Ray and Martha’s victims, as painted by Kastle and brilliantly brought to life by both skilled and amateur actors, are each so comically annoying, neurotic and dishonest themselves that no wonder Martha is driven to the brink of madness and bent on revenge. From an inane schoolteacher to a knocked-up nymphomaniac to a plain-Jane bed-and-breakfast proprietress, Ray’s lonelyhearts assignations make passionate, plump Martha seem like a catch indeed. All are played to the hilt by talented performers. But as Janet Fay, the elderly, childish, penny-pinching widow with a nasal twang that goes through Martha like a nail ( “Isn’t that cute?”), Mary Jane Higby practically steals the show before being dispatched in gruesome fashion by Ray and Martha.
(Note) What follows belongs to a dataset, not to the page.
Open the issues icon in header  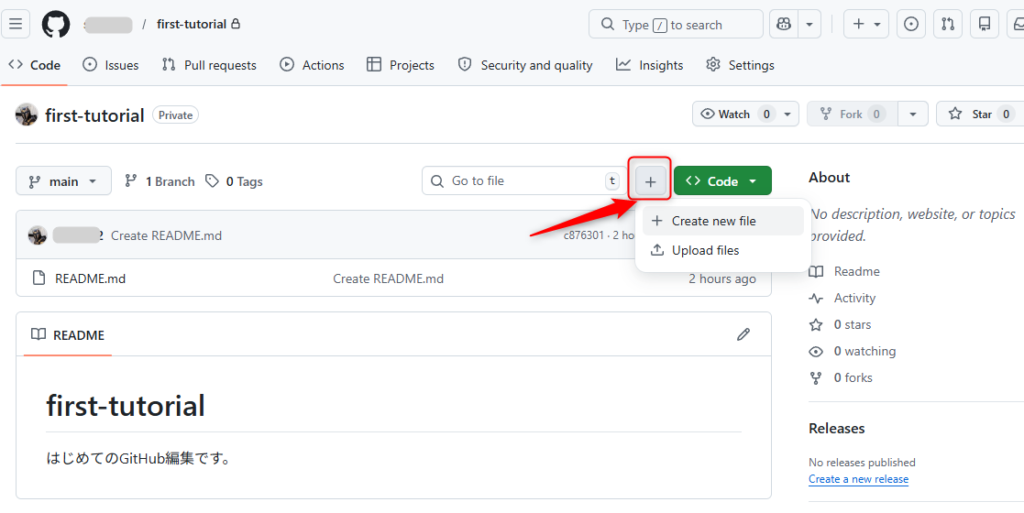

TV audiences will recognize Everybody Loves Raymond’s Doris Roberts near the beginning of her career (the veteran actress had already clocked more than 100 acting credits before starring in the hit TV series) as Martha’s neighbor who acts as the initiator of the story by signing up Martha as a member of the friendship club.
Dramatic music from great German master Gustave Mahler underscores Kastle’s sweeping, operatic storytelling and heightens the sense of impending doom. The film ends as it begins, with ardent, passionate expressions of love and affection between two romantic pen pals...as the star-crossed lovers correspond prior to their executions at Sing Sing prison.
The Honeymoon Killers is chilling, brutal and shocking, but unrelentingly absorbing, a one-hit wonder by director Leonard Kastle, and a rare opportunity to see unique character actors cast as romantic leads.